Does agentic AI spell the end of software?
Generative AI has been the biggest catalyst for the technology sector over the past two years. This may continue into 2026.
Generative AI has spurred significant investments by hyperscalers. However, not all subsectors have been the beneficiary of these investments. While the semiconductor subsector has been the primary beneficiary, the software subsector has been negatively affected. We will look at the factors affecting this negative sentiment.
Despite the periodic sell-offs due to fears about an AI bubble, SOX, the Philadelphia semiconductor index, has outperformed the broad markets over the past year. On the other hand, the software subsector (IGV, software ETF) has been under pressure due to fears that generative AI is going to replace products from traditional software/SaaS vendors (Figure 1). The sell off has been more pronounced as more sophisticated AI tools have been released.
For example, Anthropic’ s Claude Code, an AI powered coding assistant which can be used to automate development tasks, has been available since September 2025.
There are several reasons for this underperformance.
- Competition: AI will allow new companies to develop application software and compete with current/legacy SaaS vendors. This could result in pricing pressure and eventually margin pressure.
- Seat Pressure: Currently most software vendors use the subscription model for their products. These models are typically priced per user. As use of AI increases, companies may become more efficient and need less people. This could lead to lower subscription rates, thus slowing revenue for software vendors.
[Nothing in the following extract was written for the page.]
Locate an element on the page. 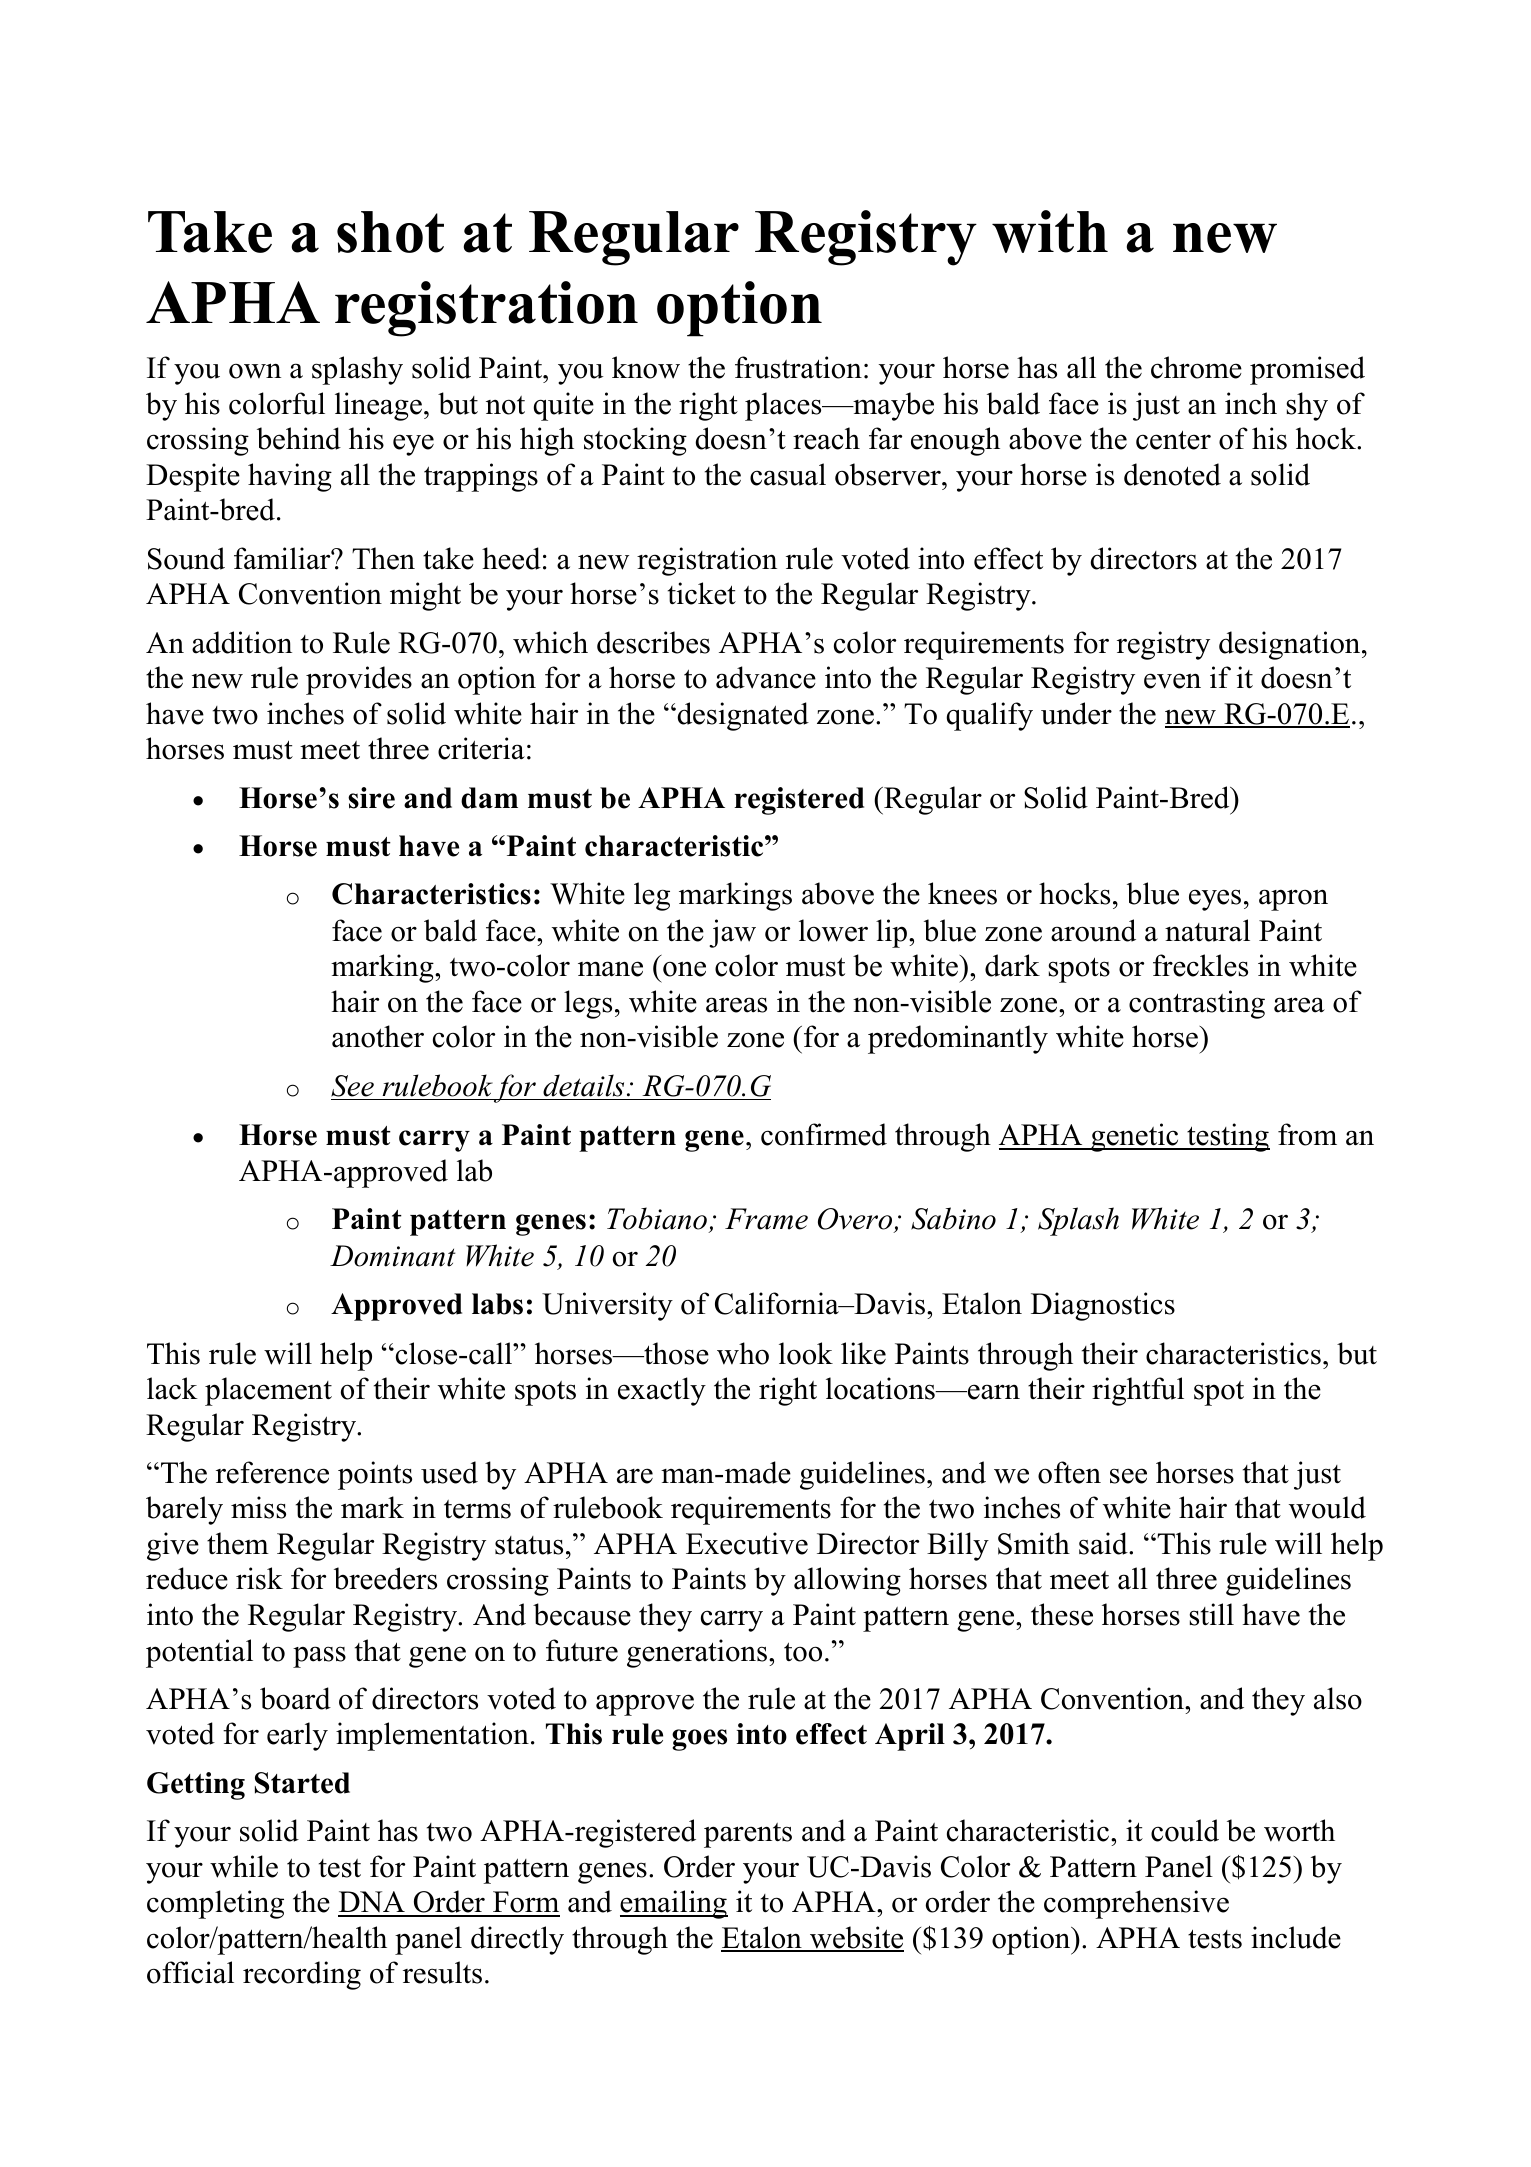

- Replace: Eventually, AI could replace current enterprise application software. Due to the ease of writing code, companies could develop their own software rather than continue to subscribe to outside vendor products. This could affect revenue growth for enterprise software companies.
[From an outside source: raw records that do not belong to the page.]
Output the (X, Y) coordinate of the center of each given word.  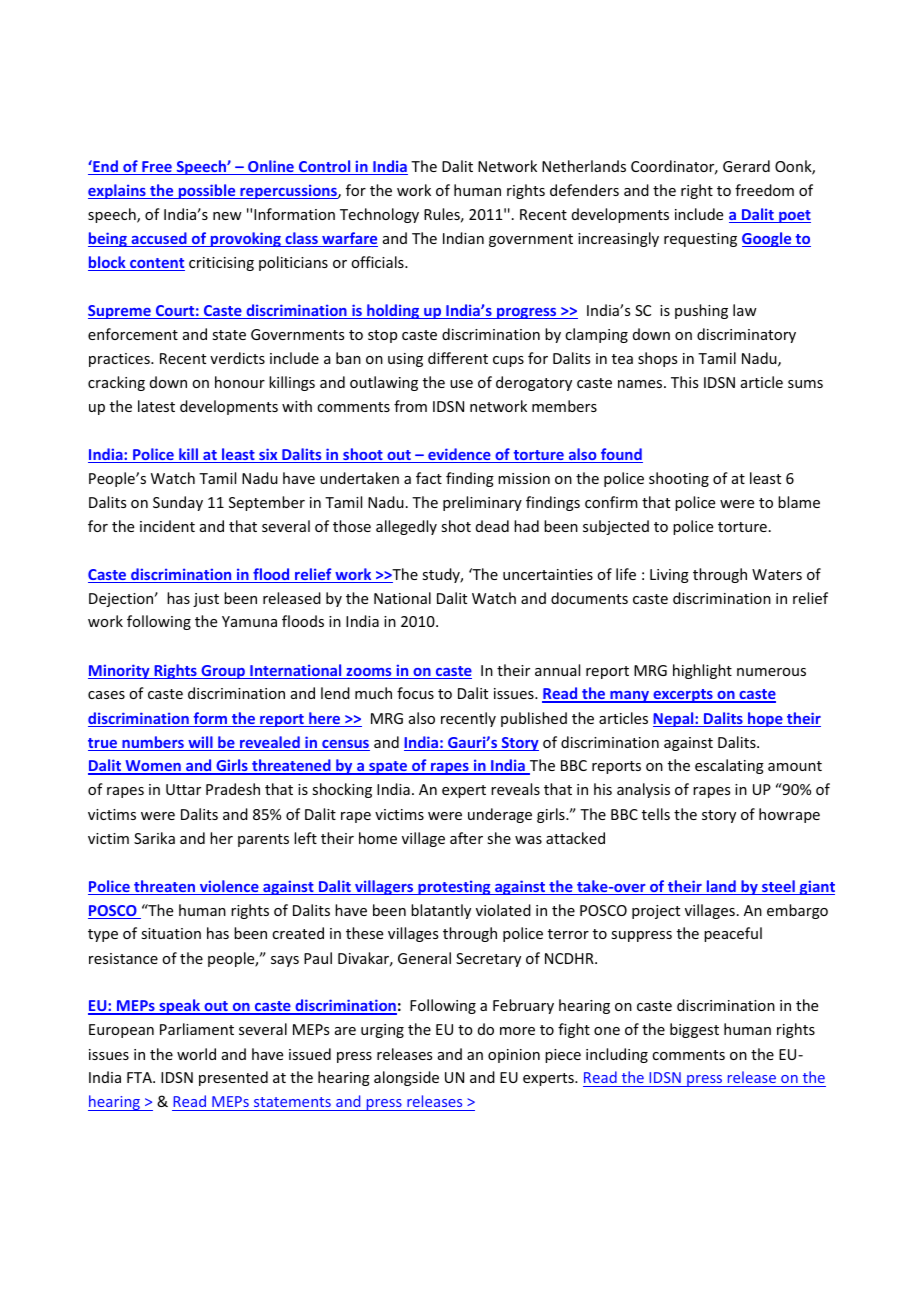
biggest (694, 1030)
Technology (379, 215)
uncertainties (548, 574)
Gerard (746, 166)
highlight (702, 671)
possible (207, 191)
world (196, 1054)
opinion (514, 1056)
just (206, 600)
Currently, enterprise software acts as a System of Records (SoR) where data is created, stored, and managed. This SoR is needed to maintain accuracy of the data across the enterprise and meet all compliance regulation. A SoR is typically used for back-end operations and does not have a specific timeline. Examples include Customer Relationship Management software (CRM), Enterprise Resource Planning software (ERP) and Human Capital Management software (HCM).
Generative AI is opening a new frontier by developing agentic AI to become a System of Action (SoA). A SoA focuses on data automation and can complete tasks and drive workflows. For example, generative AI can be used to write and test computer code and thus accelerate development cycles. Generative AI can also be used in supply chain management, where agentic AI can manage inventory levels by placing orders based on predicted demand. Thus, SoA is expected to enhance productivity.
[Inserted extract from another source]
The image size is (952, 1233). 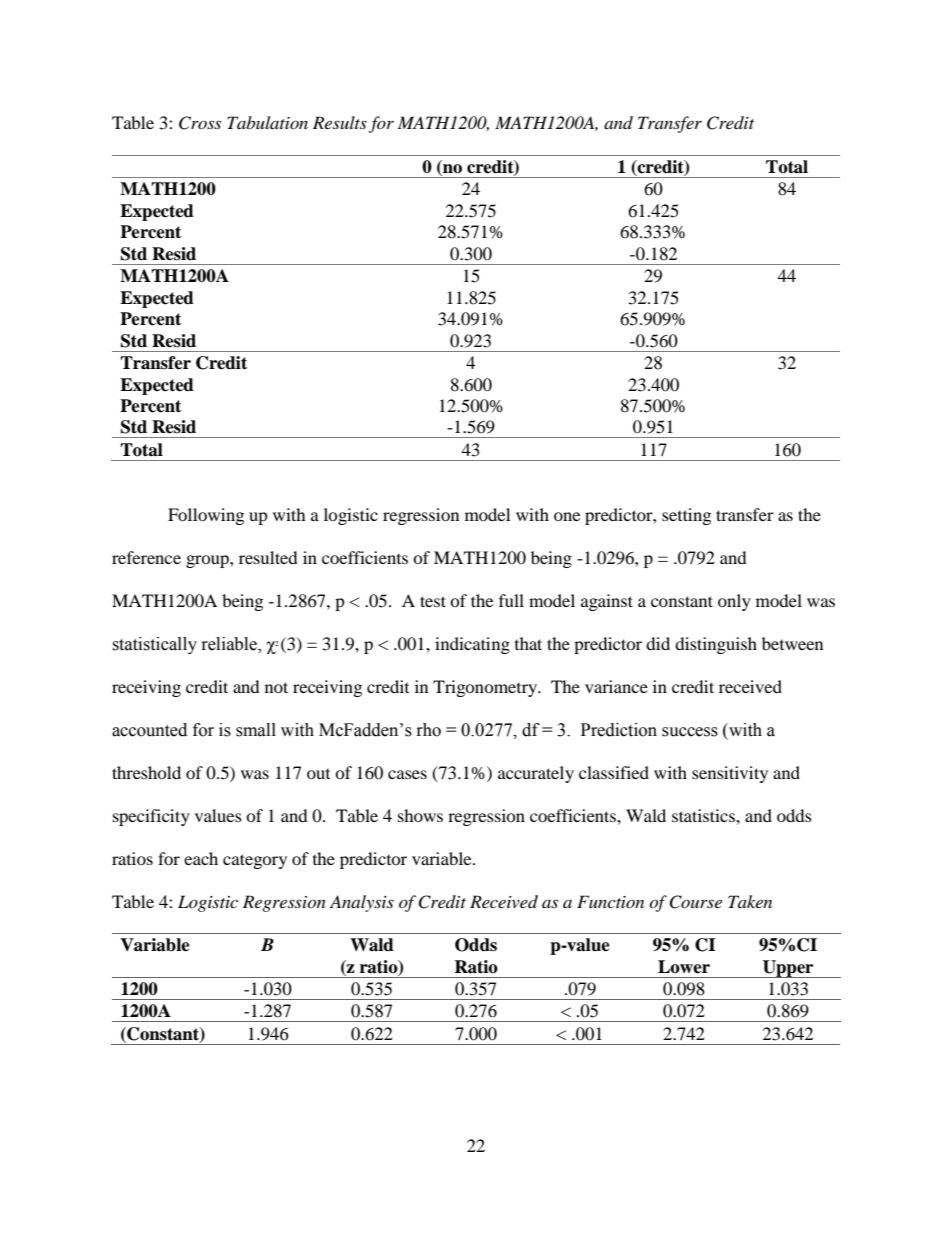 I want to click on Cross, so click(x=200, y=123).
The impact of generative AI in legacy SaaS vendors will vary. Legacy vendors have access to all of their customer data and data is the key to developing any AI models. While consumer data may be relatively easy to access, access to enterprise data is limited. In general, there are some key factors that can influence the impact of AI on software companies.
- Ease of automation: The degree to which any processing can be automated is one of the key factors in determining if the corresponding software can be automated. This will depend on the data used (general vs. proprietary), and complexity of workflows. Thus, use of standard data and repetitive tasks could be the most vulnerable to AI adoption.
- Moats: Software that uses proprietary data and is deeply embedded in enterprise workflows may be more difficult to switch and may exhibit a lower exposure to AI adoption. SaaS companies that own enterprise data, the compliance model and the underlying logic for the enterprise appear to have strong moats.
Using these criteria, SaaS companies that have non-critical products and rely on manual content creation have low switching costs where AI adoption has potential to have a greater impact. Software that manages horizontal workflows like email drafting, handling and summarization, planning and research may be ripe for agentic AI. Business analytics software for data query, trend generation and application development software for coding, testing, and documentation could also be at risk. Similarly, some functions of customer relationship management (CRM) software for sales, servicing, and marketing and of Enterprise Resource Planning (ERP) software, like supply chain software, could also be replaced by AI.
SaaS companies that own enterprise data and are deeply embedded in client platforms are likely to be least affected by agentic AI. These companies are likely developing or have already developed agentic AI additions to their current products. They are also likely considering licensing agreements with software companies focused on generative AI, like OpenAI and Anthropic, for further development of agentic AI. This will help them maintain market share.
As a result of the sell-off, valuations of SaaS companies has come down significantly (Table 2). However, due to the development of agentic AI, it is important to be selective in investing in this space.
Summary
Generative AI has spurred significant investments by hyperscalers to build data centers, and the semiconductor subsector has been one of the primary beneficiaries. However, the software subsector has been negatively affected due to fears of increased competition, reduced demand due to smaller workforce and risk of substitution by agentic AI. The impact of generative AI on legacy software vendors could be determined by the ease of automation and the footprint of the software within an enterprise. Thus, non-critical software products that rely on manual data entry could be most at risk, while software products that are critical to an enterprise and are deeply embedded across various platforms within an enterprise may have less risk. SaaS companies that own enterprise data and are deeply embedded in client platforms may maintain market share by integrating AI into existing products. While valuations have come down significantly, it is important to be selective in investing in this space.